Without the pictures, restate all of the data below word for word.

==================================================

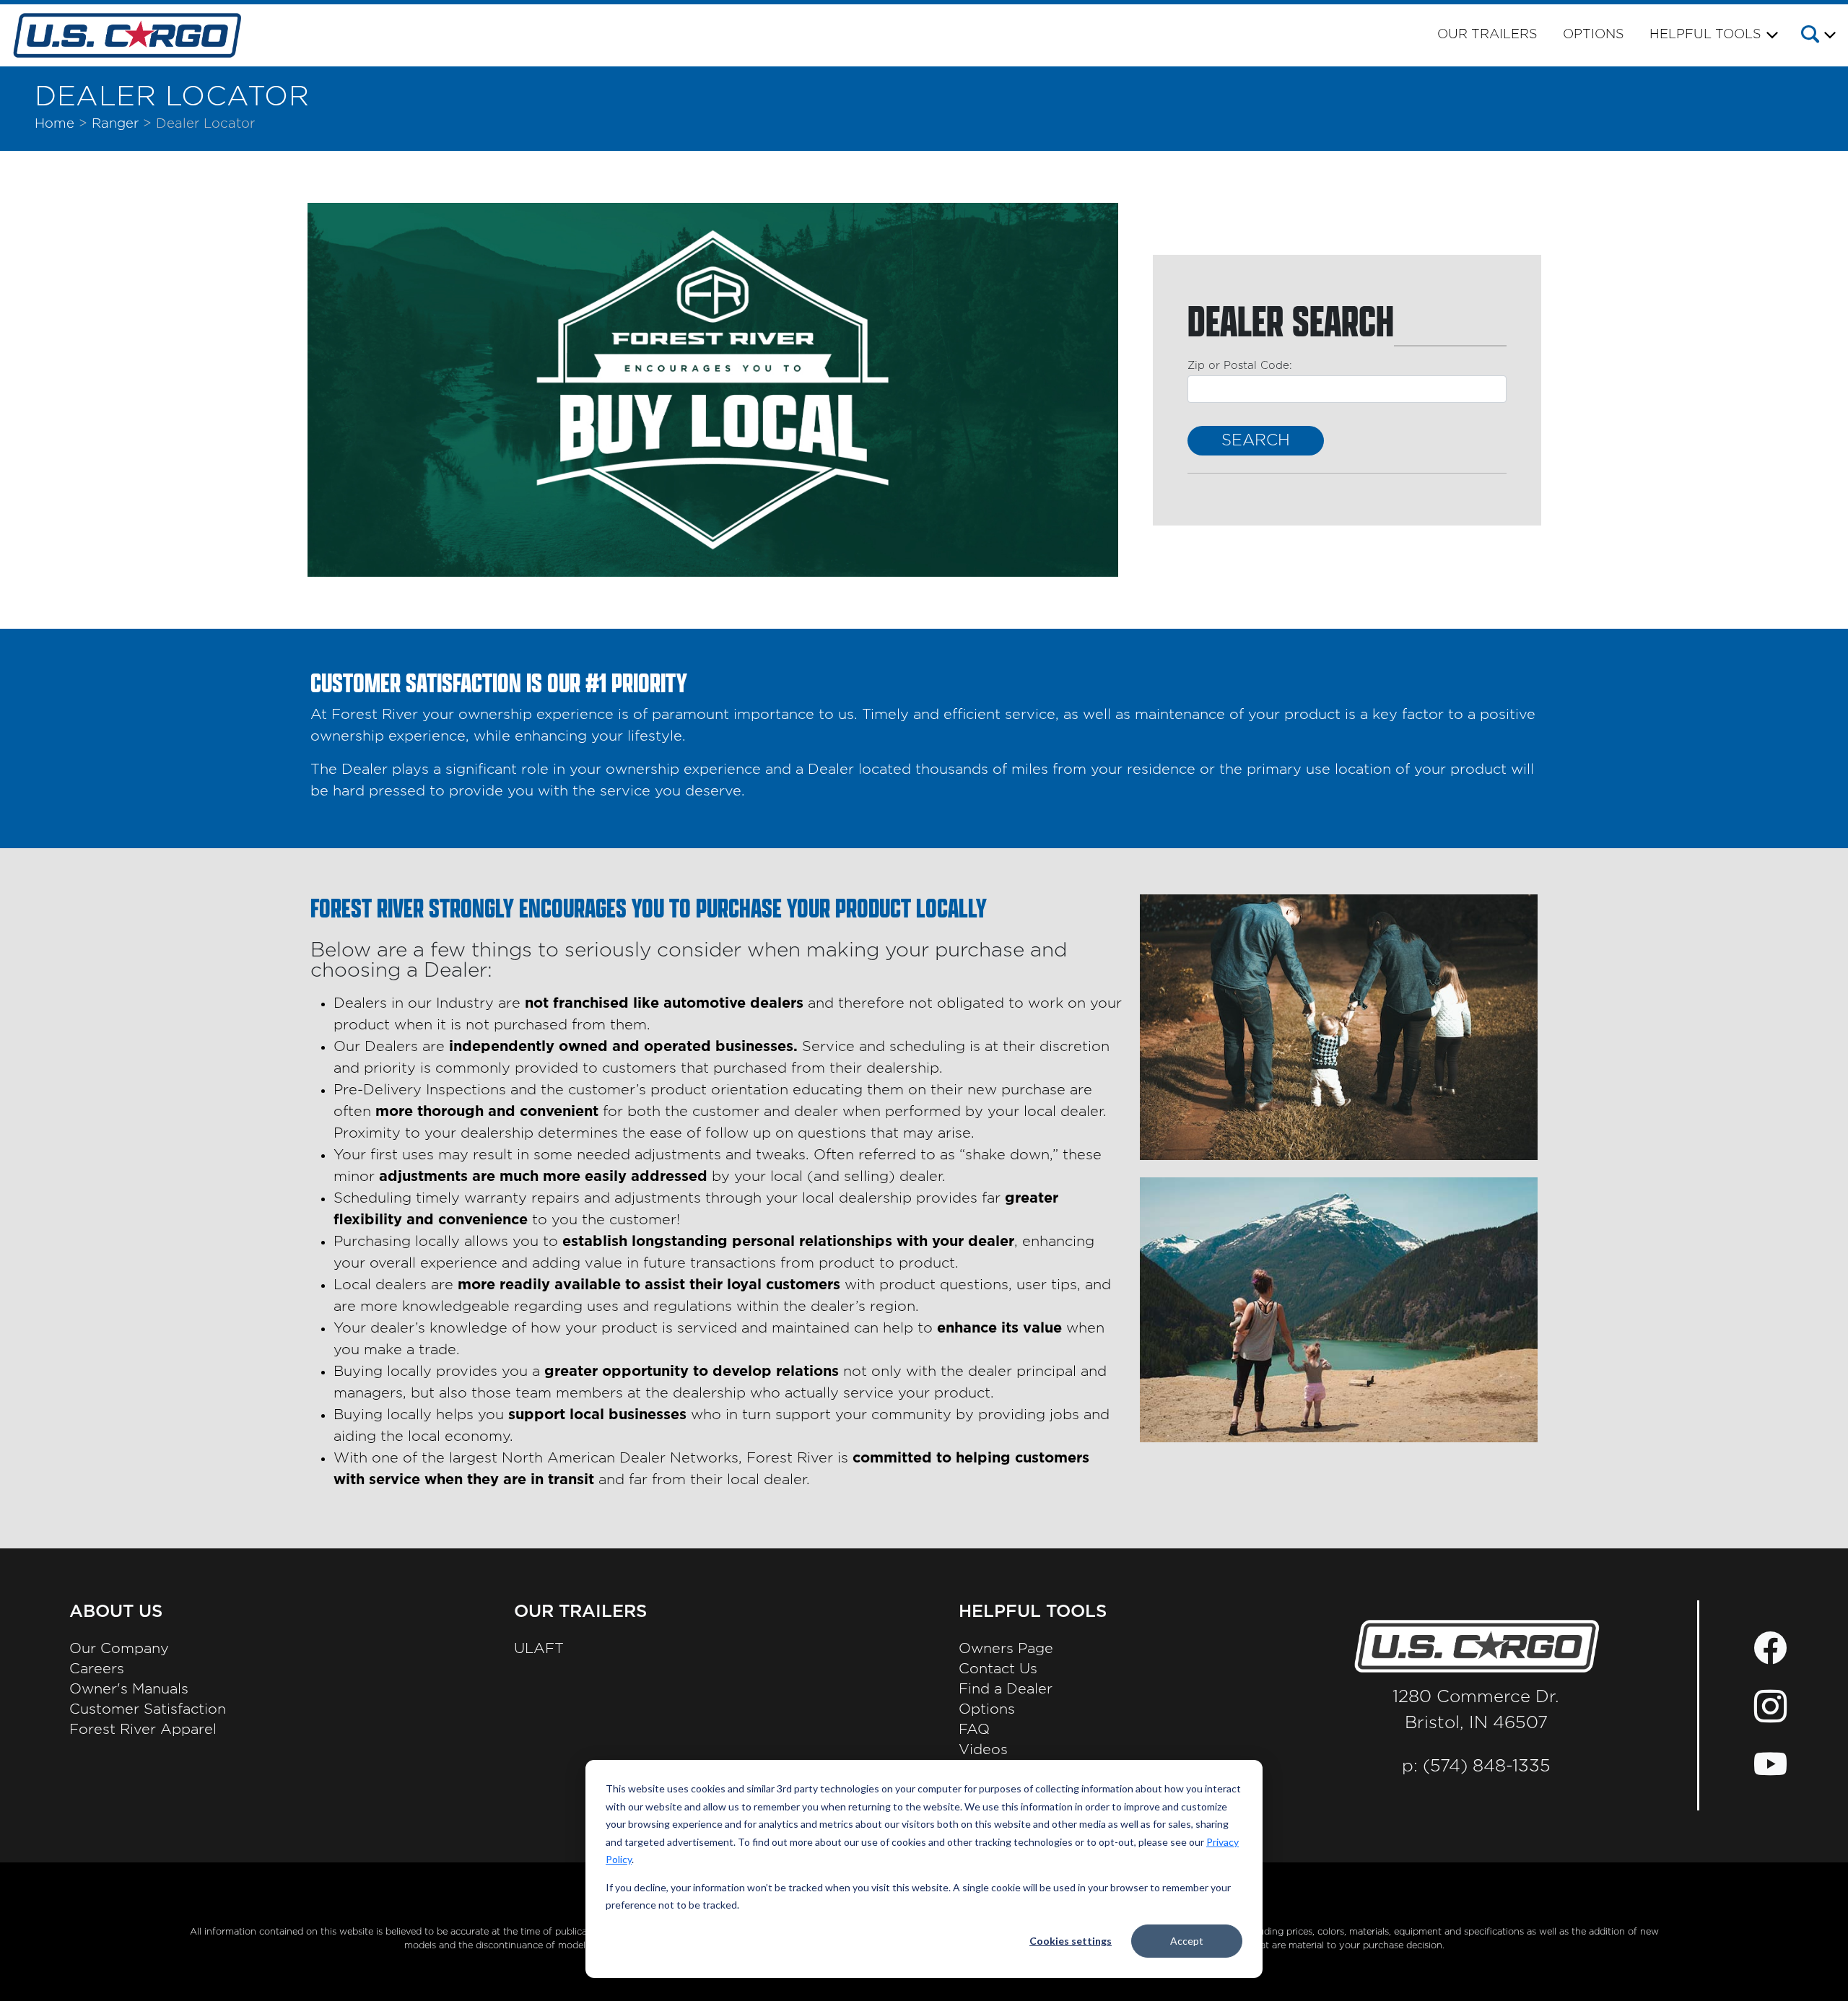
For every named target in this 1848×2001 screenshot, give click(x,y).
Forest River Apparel (143, 1729)
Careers (96, 1669)
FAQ (974, 1729)
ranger (115, 124)
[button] (1817, 37)
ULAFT (539, 1649)
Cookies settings (1070, 1941)
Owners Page (1006, 1649)
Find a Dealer (1005, 1689)
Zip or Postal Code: (1239, 365)
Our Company (119, 1649)
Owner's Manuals (128, 1689)
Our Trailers (1487, 34)
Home (54, 124)
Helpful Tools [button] (1705, 34)
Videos (983, 1750)
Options (1593, 34)
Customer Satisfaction (147, 1709)
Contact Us (998, 1669)
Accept (1186, 1941)
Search (1255, 440)
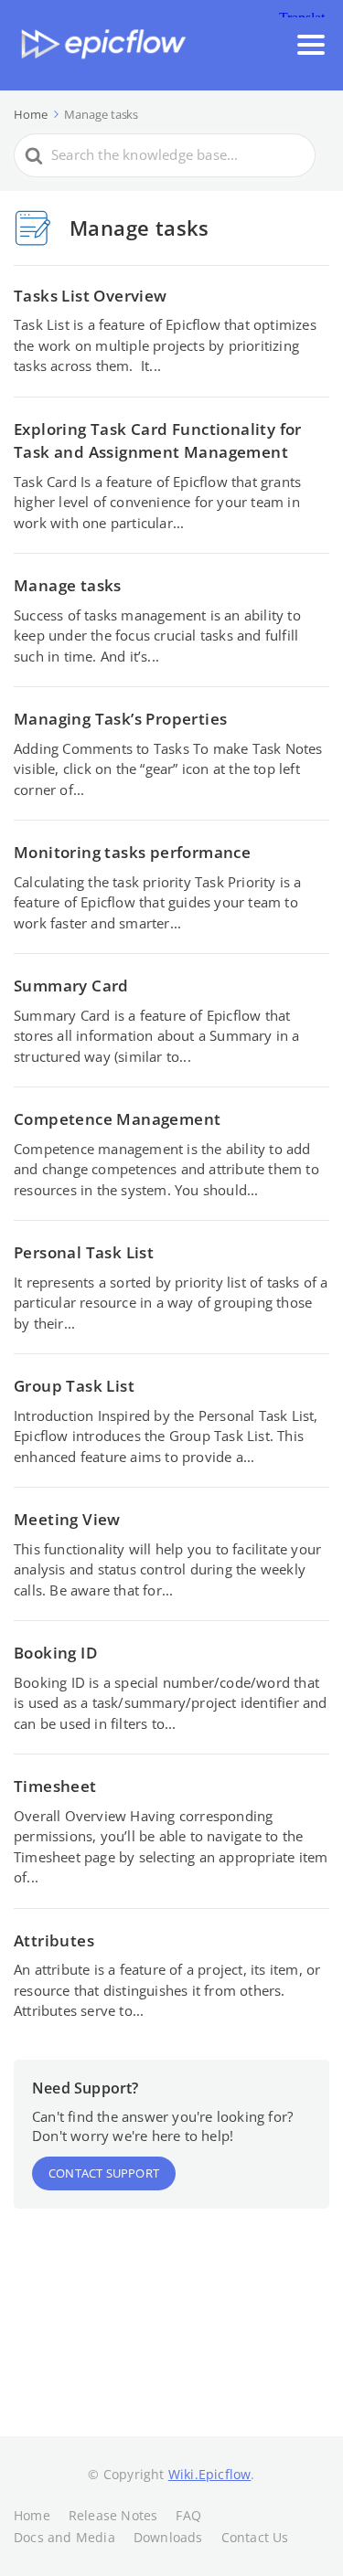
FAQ (188, 2515)
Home (32, 2515)
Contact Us (255, 2537)
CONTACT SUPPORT (103, 2173)
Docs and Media (64, 2537)
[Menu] (311, 45)
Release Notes (113, 2515)
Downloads (168, 2537)
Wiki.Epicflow (210, 2474)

==================================================

• COMPLETED EXERCISE
For every named target in this 1848×2001 screenshot, give click(x,y).
Forest River Apparel (143, 1729)
Careers (96, 1669)
FAQ (974, 1729)
ranger (115, 124)
[button] (1817, 37)
ULAFT (539, 1649)
Cookies settings (1070, 1941)
Owners Page (1006, 1649)
Find a Dealer (1005, 1689)
Zip or Postal Code: (1239, 365)
Our Company (119, 1649)
Owner's Manuals (128, 1689)
Our Trailers (1487, 34)
Home (54, 124)
Helpful Tools [button] (1705, 34)
Videos (983, 1750)
Options (1593, 34)
Customer Satisfaction (147, 1709)
Contact Us (998, 1669)
Accept (1186, 1941)
Search (1255, 440)
FAQ (188, 2515)
Home (32, 2515)
Contact Us (255, 2537)
CONTACT SUPPORT (103, 2173)
Docs and Media (64, 2537)
[Menu] (311, 45)
Release Notes (113, 2515)
Downloads (168, 2537)
Wiki.Epicflow (210, 2474)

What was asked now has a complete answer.